[Opening DATASET CONTENT section]

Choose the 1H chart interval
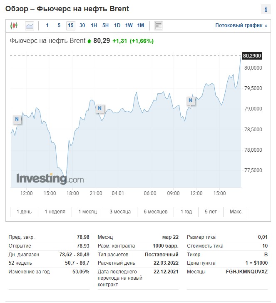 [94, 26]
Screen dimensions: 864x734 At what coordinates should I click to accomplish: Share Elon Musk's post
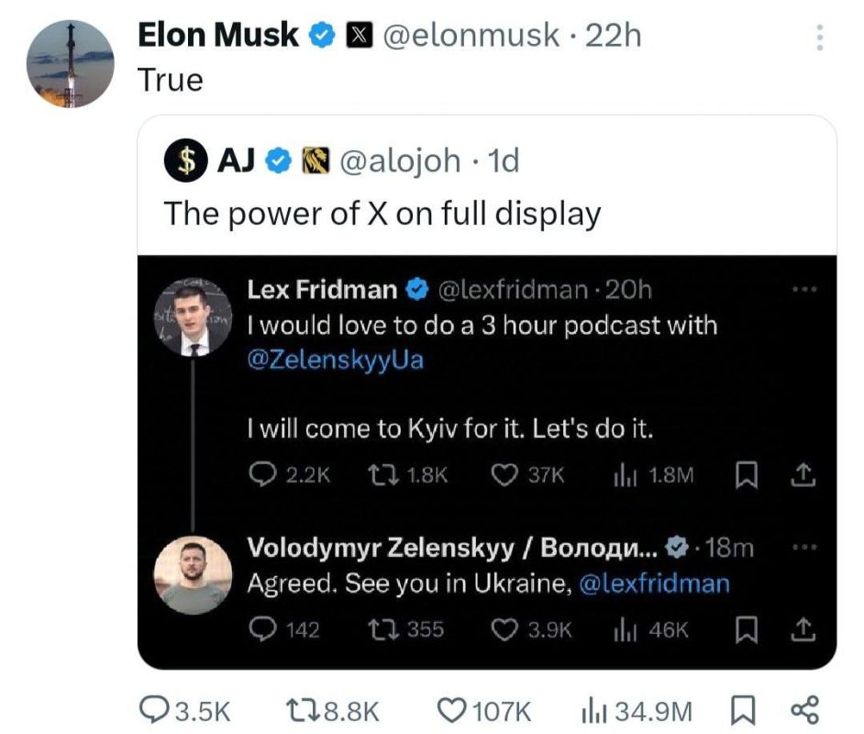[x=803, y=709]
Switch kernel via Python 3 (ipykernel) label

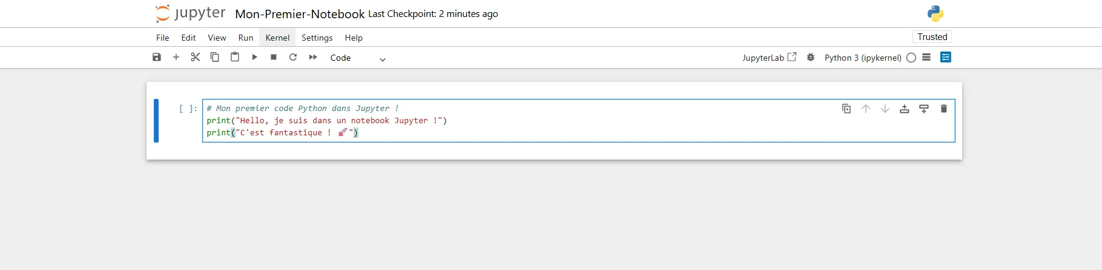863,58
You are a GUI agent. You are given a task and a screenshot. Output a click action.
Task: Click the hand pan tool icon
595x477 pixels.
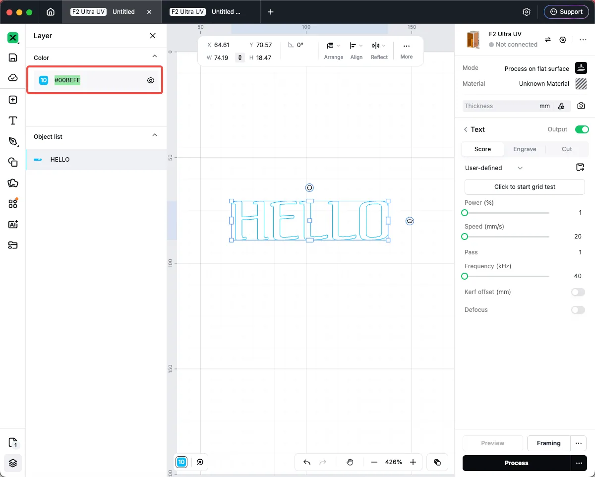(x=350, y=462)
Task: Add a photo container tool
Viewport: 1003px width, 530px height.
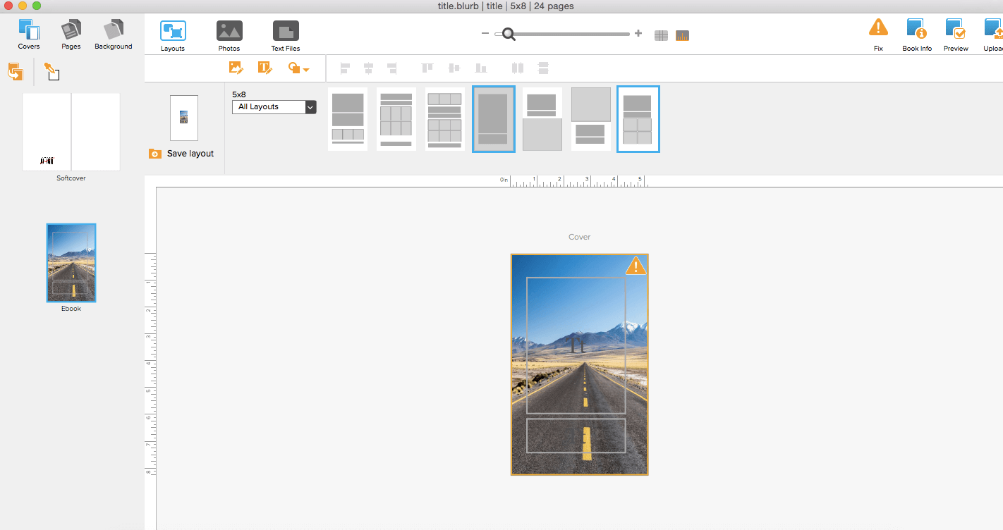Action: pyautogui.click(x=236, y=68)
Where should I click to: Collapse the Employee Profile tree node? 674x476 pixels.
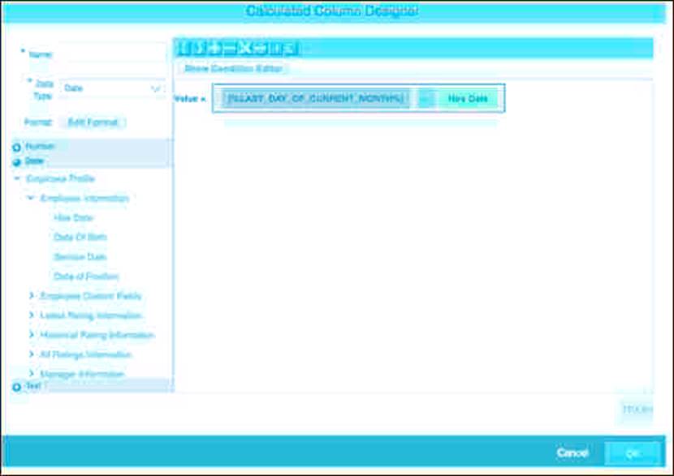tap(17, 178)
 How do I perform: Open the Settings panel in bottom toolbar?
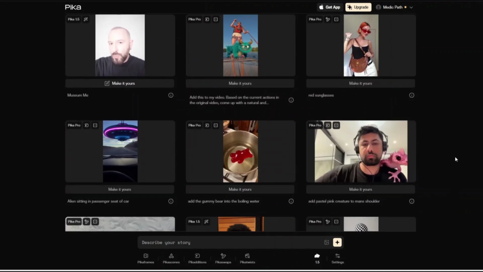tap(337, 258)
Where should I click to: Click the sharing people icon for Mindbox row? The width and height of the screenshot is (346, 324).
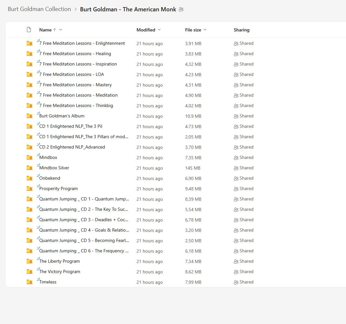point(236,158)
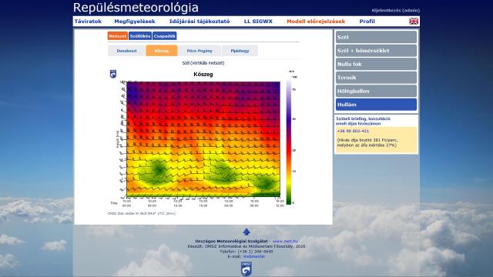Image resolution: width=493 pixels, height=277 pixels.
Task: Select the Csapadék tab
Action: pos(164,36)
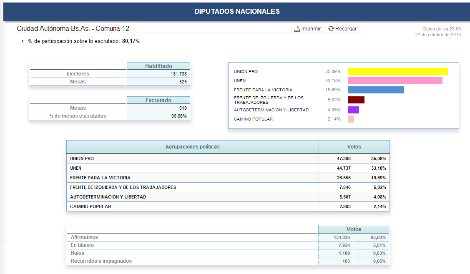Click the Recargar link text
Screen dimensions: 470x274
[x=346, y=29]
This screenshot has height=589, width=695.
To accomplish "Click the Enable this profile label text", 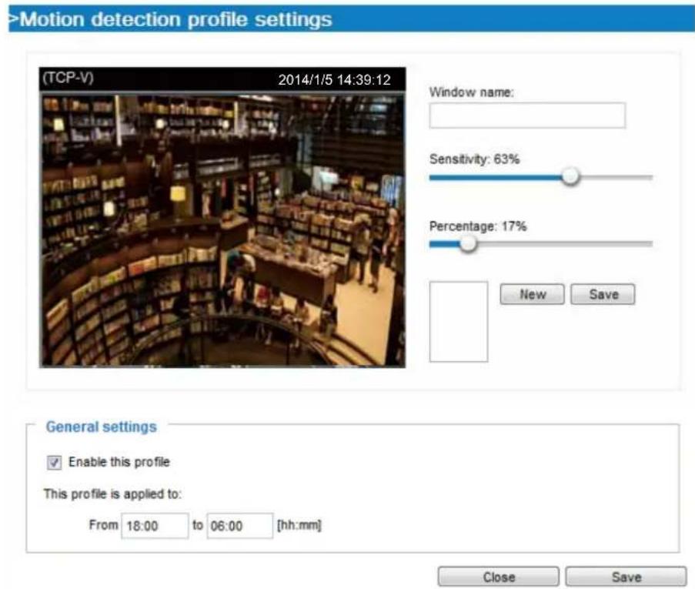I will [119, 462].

[Closing DATASET CONTENT section]
[Opening DATASET CONTENT section]

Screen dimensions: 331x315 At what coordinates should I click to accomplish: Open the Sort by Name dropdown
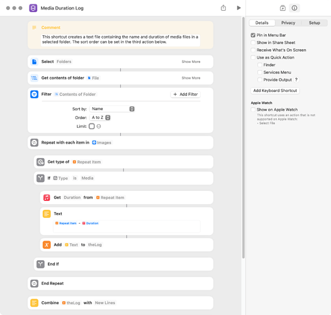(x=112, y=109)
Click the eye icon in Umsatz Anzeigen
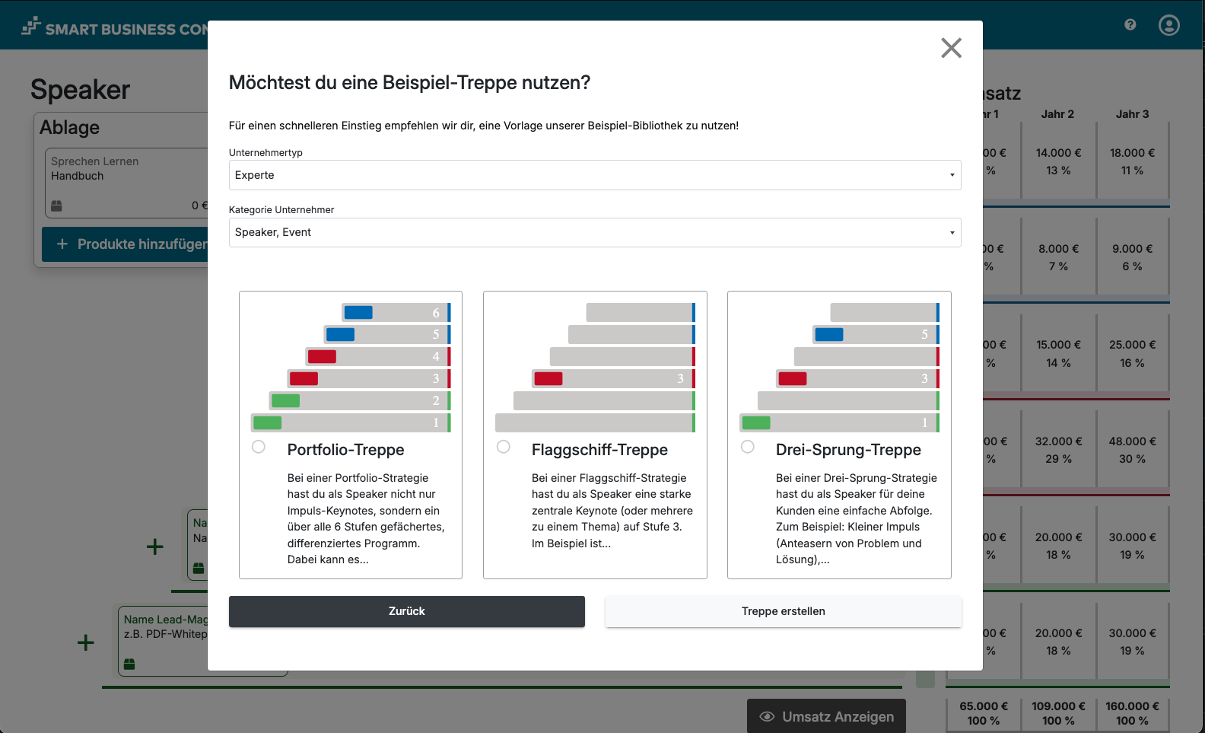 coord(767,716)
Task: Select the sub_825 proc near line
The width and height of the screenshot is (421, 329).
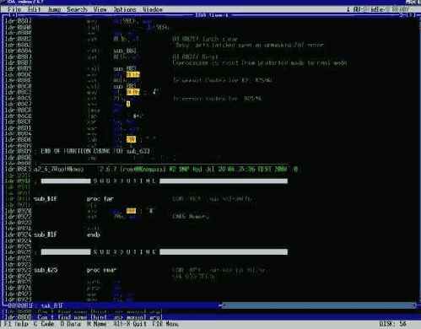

[Closing DATASET CONTENT section]

→ ASSIGNED TASK:
Copy exactly the stretch of data above from the line with "Task: Select the sub_825 proc near line" through the line with "The width and height of the screenshot is (421, 329).", and omit all other lines.

→ RESPONSE TO THE TASK:
Task: Select the sub_825 proc near line
The width and height of the screenshot is (421, 329).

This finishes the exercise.